Veja os projetos que não andaram:
Reforma administrativa: naufragou ainda em 2021 e segue fora do radar. Após várias mudanças, o relatório do deputado Arthur Oliveira Maia (União-BA) foi aprovado em comissão especial em setembro, mas o texto da PEC nunca chegou a ser lido em plenário. Em fevereiro, o presidente da Câmara, Arthur Lira (PP-AL), chegou a dizer que não descartaria a votação da proposta, talvez após a eleição, mas que para isso ocorrer seria preciso empenho do governo.
Reforma tributária: foi fatiada para tentar agilizar alguma aprovação, mas nada caminhou.
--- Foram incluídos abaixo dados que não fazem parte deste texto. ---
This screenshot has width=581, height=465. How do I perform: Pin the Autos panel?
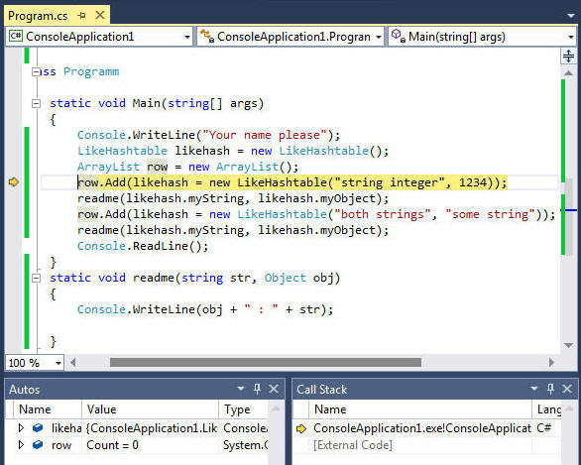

Na proposta que alterava as regras para o Imposto de Renda, o texto chegou a ser aprovado na Câmara, mas foi engavetado no Congresso, onde o senador Ângelo Coronel (PSD-BA) apresentou nova versão, ajustando apenas a tabela do IR para pessoas físicas.
Já no campo dos impostos sobre consumo, a PEC 110, relatada pelo senador Roberto Rocha (PTB-MA) está parada na CCJ da casa. Primeiro projeto apresentado pelo governo, ainda em 2020, o texto que unifica os tributos federais na Contribuição sobre Bens e Serviços (CBS) nunca teve relatório apresentado.
Privatização dos Correios: Prometendo desestatizar o país, o governo só conseguiu concretizar a venda da Eletrobras, após entraves. Outra grande aposta, os Correios, empacou. E ainda assim o governo quis sinalizar a intenção de vender a Petrobras.
O projeto de privatização dos Correios, que passou em regime de urgência na Câmara, está parado no Senado e sem relator após a saída de Márcio Bittar (União-AC) da Comissão de Assuntos Econômicos (CAE). Presidente do colegiado, o senador Otto Alencar ainda não designou novo relator para o texto.
Novas prioridades: com os grandes projetos parados, a Economia mirou na aprovação ainda neste ano de projetos mais modestos. Um deles é o texto que fortalece o Pronampe, para manter os recursos para garantir empréstimos às pequenas empresas com possibilidade de alavancar novas operações que poderiam alcançar até R$ 100 bilhões.
A equipe econômica ainda celebrou a aprovação do Marco Legal das Garantias, com novas regras que flexibilizam o uso de garantias na concessão de crédito para estimular a retomada da economia, e da medida provisória que criou um sistema para cartórios adotarem serviços eletrônicos, aprovada no último dia de vigência.